Requirement: Line by line, copy the data below exactly.

——

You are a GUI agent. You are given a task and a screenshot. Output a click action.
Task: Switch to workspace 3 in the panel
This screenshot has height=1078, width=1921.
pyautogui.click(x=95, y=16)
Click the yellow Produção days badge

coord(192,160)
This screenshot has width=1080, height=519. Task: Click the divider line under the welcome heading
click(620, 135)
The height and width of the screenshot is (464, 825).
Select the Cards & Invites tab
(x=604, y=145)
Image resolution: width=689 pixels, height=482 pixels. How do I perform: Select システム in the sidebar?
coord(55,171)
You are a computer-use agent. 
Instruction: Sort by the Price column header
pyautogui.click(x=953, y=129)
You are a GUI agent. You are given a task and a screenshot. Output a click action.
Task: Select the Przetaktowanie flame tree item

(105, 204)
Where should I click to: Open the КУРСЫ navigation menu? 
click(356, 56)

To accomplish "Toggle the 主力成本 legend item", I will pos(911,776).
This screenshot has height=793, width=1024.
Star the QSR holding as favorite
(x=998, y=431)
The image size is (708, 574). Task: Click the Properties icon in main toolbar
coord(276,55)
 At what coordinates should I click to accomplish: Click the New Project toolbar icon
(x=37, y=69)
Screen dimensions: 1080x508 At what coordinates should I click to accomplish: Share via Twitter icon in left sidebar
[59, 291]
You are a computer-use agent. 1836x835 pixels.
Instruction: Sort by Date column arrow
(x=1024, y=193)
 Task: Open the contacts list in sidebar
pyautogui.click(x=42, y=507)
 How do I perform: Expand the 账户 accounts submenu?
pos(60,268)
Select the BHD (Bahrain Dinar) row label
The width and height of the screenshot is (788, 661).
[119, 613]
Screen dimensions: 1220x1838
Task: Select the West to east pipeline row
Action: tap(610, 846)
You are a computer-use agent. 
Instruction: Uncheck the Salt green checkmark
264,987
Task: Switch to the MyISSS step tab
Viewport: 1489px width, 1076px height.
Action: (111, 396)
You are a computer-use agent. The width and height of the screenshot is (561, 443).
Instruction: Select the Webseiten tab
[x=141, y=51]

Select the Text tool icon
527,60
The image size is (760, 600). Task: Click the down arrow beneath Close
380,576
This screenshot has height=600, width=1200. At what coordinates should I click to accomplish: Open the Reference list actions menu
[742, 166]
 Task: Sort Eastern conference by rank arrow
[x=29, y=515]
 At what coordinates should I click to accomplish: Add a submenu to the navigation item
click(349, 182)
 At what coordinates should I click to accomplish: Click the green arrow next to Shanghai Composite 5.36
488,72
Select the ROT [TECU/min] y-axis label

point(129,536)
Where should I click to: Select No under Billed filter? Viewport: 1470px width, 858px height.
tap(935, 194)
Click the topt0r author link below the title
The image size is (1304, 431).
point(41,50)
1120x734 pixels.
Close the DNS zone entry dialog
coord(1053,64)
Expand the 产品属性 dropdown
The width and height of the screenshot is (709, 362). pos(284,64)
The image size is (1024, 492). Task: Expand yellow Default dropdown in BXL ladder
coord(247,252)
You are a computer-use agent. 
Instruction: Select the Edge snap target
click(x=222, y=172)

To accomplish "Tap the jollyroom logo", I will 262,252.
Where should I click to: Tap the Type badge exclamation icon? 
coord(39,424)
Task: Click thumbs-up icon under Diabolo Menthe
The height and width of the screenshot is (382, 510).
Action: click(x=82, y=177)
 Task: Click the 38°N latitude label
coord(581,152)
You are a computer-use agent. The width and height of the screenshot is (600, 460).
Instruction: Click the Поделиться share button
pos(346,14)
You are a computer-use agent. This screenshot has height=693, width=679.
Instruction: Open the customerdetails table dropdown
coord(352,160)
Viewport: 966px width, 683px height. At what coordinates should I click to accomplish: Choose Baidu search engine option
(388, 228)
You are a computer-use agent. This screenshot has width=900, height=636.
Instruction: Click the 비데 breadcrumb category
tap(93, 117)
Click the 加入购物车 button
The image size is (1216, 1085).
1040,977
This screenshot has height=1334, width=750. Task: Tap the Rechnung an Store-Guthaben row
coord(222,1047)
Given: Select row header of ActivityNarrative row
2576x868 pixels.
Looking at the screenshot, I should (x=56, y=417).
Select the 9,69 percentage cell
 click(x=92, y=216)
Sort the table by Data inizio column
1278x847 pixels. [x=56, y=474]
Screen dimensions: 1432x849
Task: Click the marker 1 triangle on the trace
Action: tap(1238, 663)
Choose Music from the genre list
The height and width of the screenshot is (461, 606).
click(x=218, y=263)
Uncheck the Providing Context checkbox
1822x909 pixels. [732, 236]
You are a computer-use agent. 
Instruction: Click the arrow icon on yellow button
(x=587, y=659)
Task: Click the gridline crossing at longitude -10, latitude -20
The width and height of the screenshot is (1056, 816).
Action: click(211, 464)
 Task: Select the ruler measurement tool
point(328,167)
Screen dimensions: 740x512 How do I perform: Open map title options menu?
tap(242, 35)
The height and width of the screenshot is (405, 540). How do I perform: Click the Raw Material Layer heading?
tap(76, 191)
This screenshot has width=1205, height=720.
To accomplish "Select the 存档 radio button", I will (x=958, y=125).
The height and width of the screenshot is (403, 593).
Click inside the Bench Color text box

——

Reply to the task:
You are a GUI agent. You are given a task and a screenshot. Output a click action.
Task: Switch to workspace 3 in the panel
This screenshot has height=1078, width=1921.
pyautogui.click(x=95, y=16)
Click the yellow Produção days badge

coord(192,160)
This screenshot has width=1080, height=519. Task: Click the divider line under the welcome heading
click(620, 135)
The height and width of the screenshot is (464, 825).
Select the Cards & Invites tab
(x=604, y=145)
Image resolution: width=689 pixels, height=482 pixels. How do I perform: Select システム in the sidebar?
coord(55,171)
You are a computer-use agent. 
Instruction: Sort by the Price column header
pyautogui.click(x=953, y=129)
You are a GUI agent. You are given a task and a screenshot. Output a click action.
Task: Select the Przetaktowanie flame tree item

(105, 204)
Where should I click to: Open the КУРСЫ navigation menu? 
click(356, 56)

To accomplish "Toggle the 主力成本 legend item", I will pos(911,776).
This screenshot has height=793, width=1024.
Star the QSR holding as favorite
(x=998, y=431)
The image size is (708, 574). Task: Click the Properties icon in main toolbar
coord(276,55)
 At what coordinates should I click to accomplish: Click the New Project toolbar icon
(x=37, y=69)
Screen dimensions: 1080x508 At what coordinates should I click to accomplish: Share via Twitter icon in left sidebar
[59, 291]
You are a computer-use agent. 1836x835 pixels.
Instruction: Sort by Date column arrow
(x=1024, y=193)
 Task: Open the contacts list in sidebar
pyautogui.click(x=42, y=507)
 How do I perform: Expand the 账户 accounts submenu?
pos(60,268)
Select the BHD (Bahrain Dinar) row label
The width and height of the screenshot is (788, 661).
[119, 613]
Screen dimensions: 1220x1838
Task: Select the West to east pipeline row
Action: tap(610, 846)
You are a computer-use agent. 
Instruction: Uncheck the Salt green checkmark
264,987
Task: Switch to the MyISSS step tab
Viewport: 1489px width, 1076px height.
Action: (111, 396)
You are a computer-use agent. The width and height of the screenshot is (561, 443).
Instruction: Select the Webseiten tab
[x=141, y=51]

Select the Text tool icon
527,60
The image size is (760, 600). Task: Click the down arrow beneath Close
380,576
This screenshot has height=600, width=1200. At what coordinates should I click to accomplish: Open the Reference list actions menu
[742, 166]
 Task: Sort Eastern conference by rank arrow
[x=29, y=515]
 At what coordinates should I click to accomplish: Add a submenu to the navigation item
click(349, 182)
 At what coordinates should I click to accomplish: Click the green arrow next to Shanghai Composite 5.36
488,72
Select the ROT [TECU/min] y-axis label

point(129,536)
Where should I click to: Select No under Billed filter? Viewport: 1470px width, 858px height.
tap(935, 194)
Click the topt0r author link below the title
The image size is (1304, 431).
point(41,50)
1120x734 pixels.
Close the DNS zone entry dialog
coord(1053,64)
Expand the 产品属性 dropdown
The width and height of the screenshot is (709, 362). pos(284,64)
The image size is (1024, 492). Task: Expand yellow Default dropdown in BXL ladder
coord(247,252)
You are a computer-use agent. 
Instruction: Select the Edge snap target
click(x=222, y=172)

To accomplish "Tap the jollyroom logo", I will 262,252.
Where should I click to: Tap the Type badge exclamation icon? 
coord(39,424)
Task: Click thumbs-up icon under Diabolo Menthe
The height and width of the screenshot is (382, 510).
Action: click(x=82, y=177)
 Task: Click the 38°N latitude label
coord(581,152)
You are a computer-use agent. The width and height of the screenshot is (600, 460).
Instruction: Click the Поделиться share button
pos(346,14)
You are a computer-use agent. This screenshot has height=693, width=679.
Instruction: Open the customerdetails table dropdown
coord(352,160)
Viewport: 966px width, 683px height. At what coordinates should I click to accomplish: Choose Baidu search engine option
(388, 228)
You are a computer-use agent. This screenshot has width=900, height=636.
Instruction: Click the 비데 breadcrumb category
tap(93, 117)
Click the 加入购物车 button
The image size is (1216, 1085).
1040,977
This screenshot has height=1334, width=750. Task: Tap the Rechnung an Store-Guthaben row
coord(222,1047)
Given: Select row header of ActivityNarrative row
2576x868 pixels.
Looking at the screenshot, I should (x=56, y=417).
Select the 9,69 percentage cell
 click(x=92, y=216)
Sort the table by Data inizio column
1278x847 pixels. [x=56, y=474]
Screen dimensions: 1432x849
Task: Click the marker 1 triangle on the trace
Action: tap(1238, 663)
Choose Music from the genre list
The height and width of the screenshot is (461, 606).
click(x=218, y=263)
Uncheck the Providing Context checkbox
1822x909 pixels. [732, 236]
You are a computer-use agent. 
Instruction: Click the arrow icon on yellow button
(x=587, y=659)
Task: Click the gridline crossing at longitude -10, latitude -20
The width and height of the screenshot is (1056, 816).
Action: click(211, 464)
 Task: Select the ruler measurement tool
point(328,167)
Screen dimensions: 740x512 How do I perform: Open map title options menu?
tap(242, 35)
The height and width of the screenshot is (405, 540). How do I perform: Click the Raw Material Layer heading?
tap(76, 191)
This screenshot has width=1205, height=720.
To accomplish "Select the 存档 radio button", I will (x=958, y=125).
The height and width of the screenshot is (403, 593).
Click inside the Bench Color text box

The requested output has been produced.